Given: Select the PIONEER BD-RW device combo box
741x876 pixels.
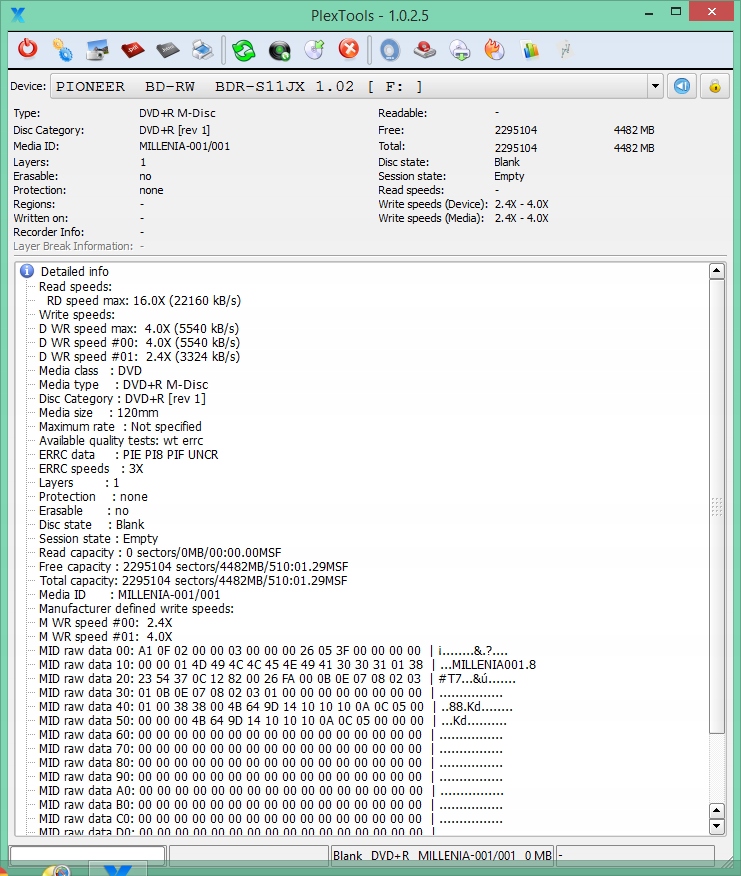Looking at the screenshot, I should 348,86.
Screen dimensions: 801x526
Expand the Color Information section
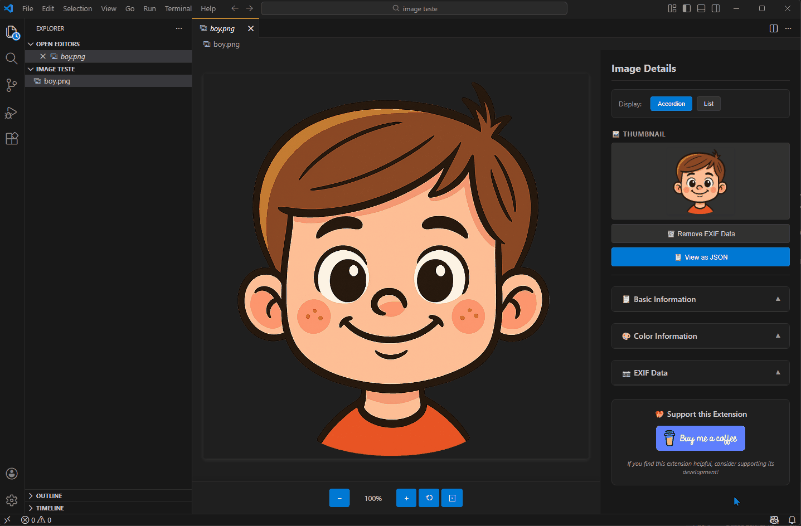[700, 336]
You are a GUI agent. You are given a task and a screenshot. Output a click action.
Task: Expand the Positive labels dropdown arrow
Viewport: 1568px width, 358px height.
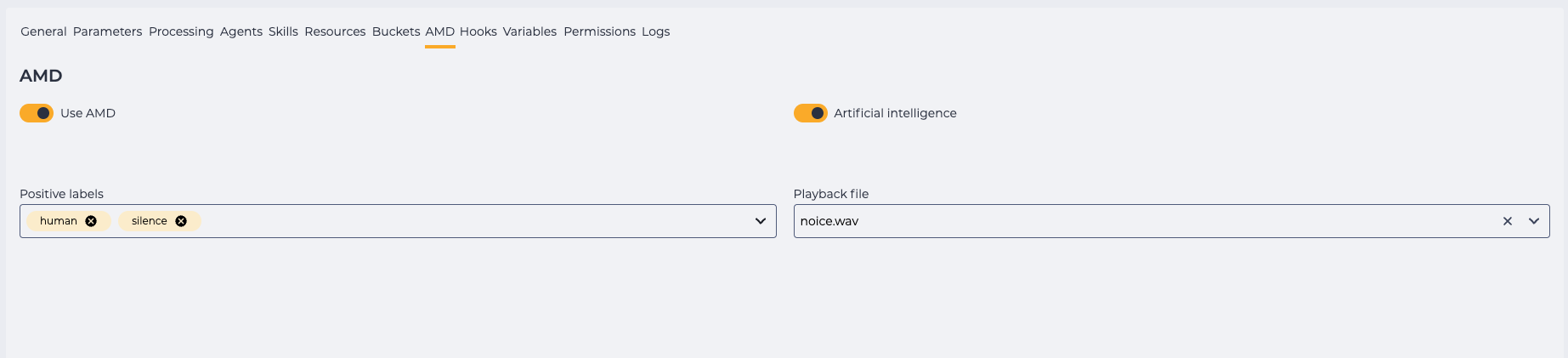pos(761,221)
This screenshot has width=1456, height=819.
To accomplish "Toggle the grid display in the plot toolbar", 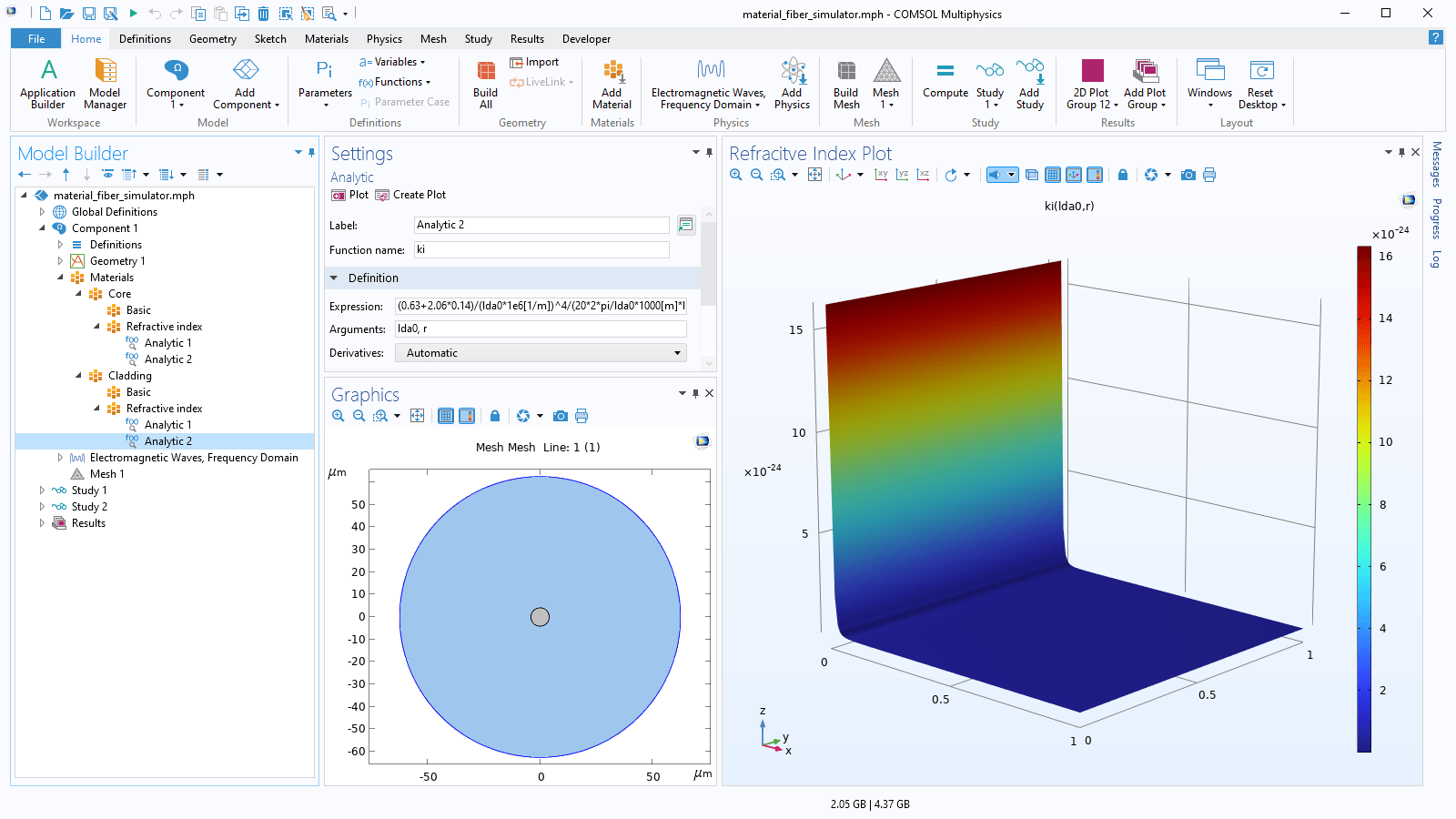I will tap(1053, 175).
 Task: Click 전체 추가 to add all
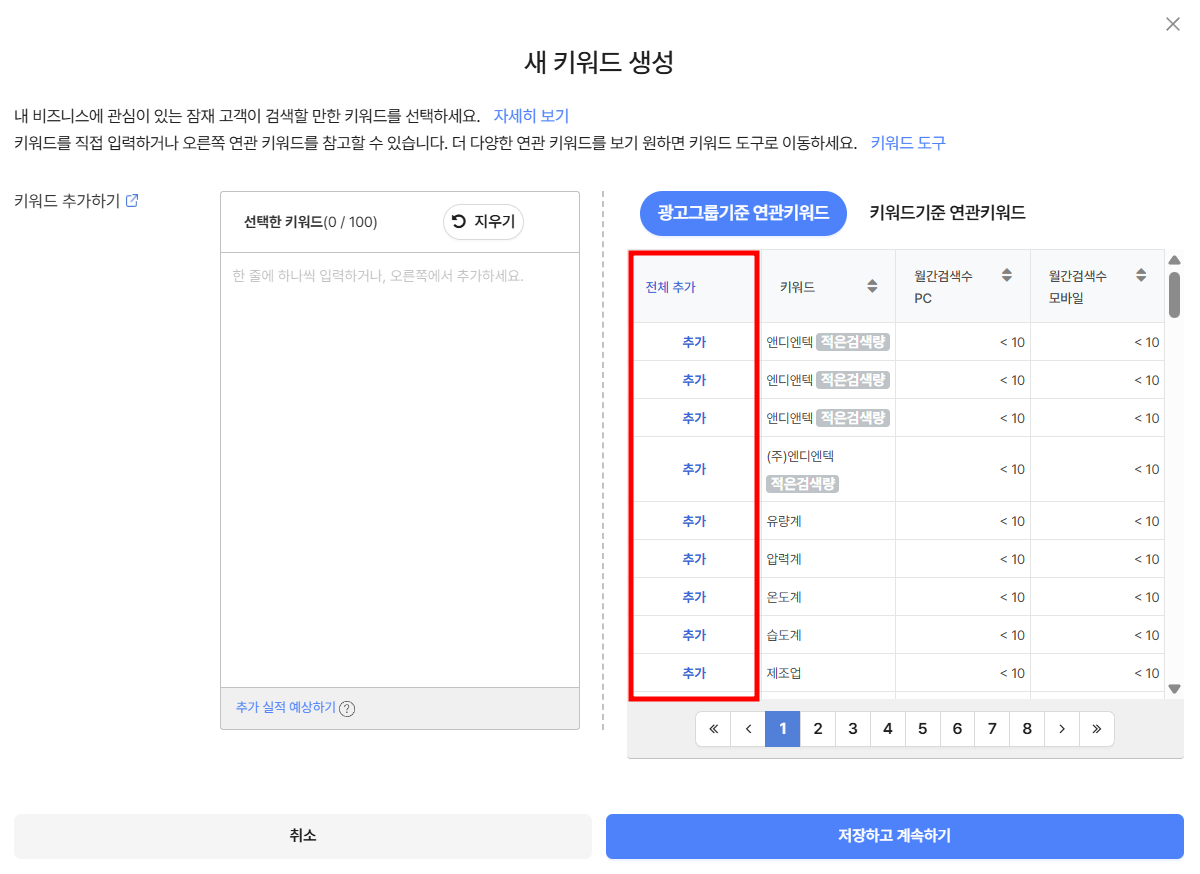point(671,287)
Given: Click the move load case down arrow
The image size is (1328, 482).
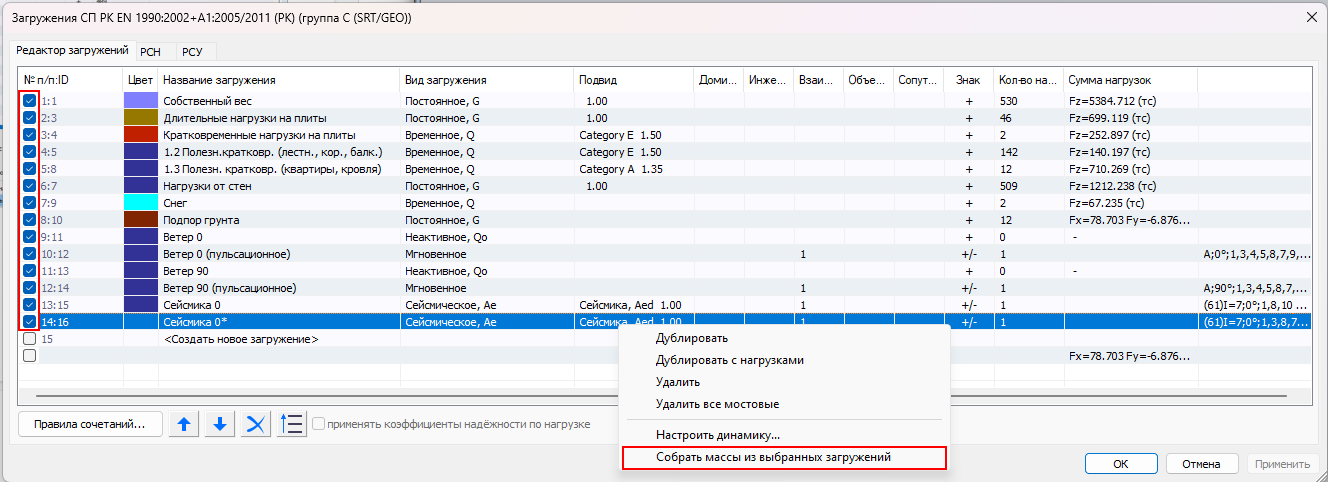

= = = = = = =

Work instructions. Can you write out word for word the lines of the entries from the one containing "Given: Click the move load case down arrow" through the last line of the entries, leaving out the pictures?

Task response.
Given: Click the move load case down arrow
The image size is (1328, 482).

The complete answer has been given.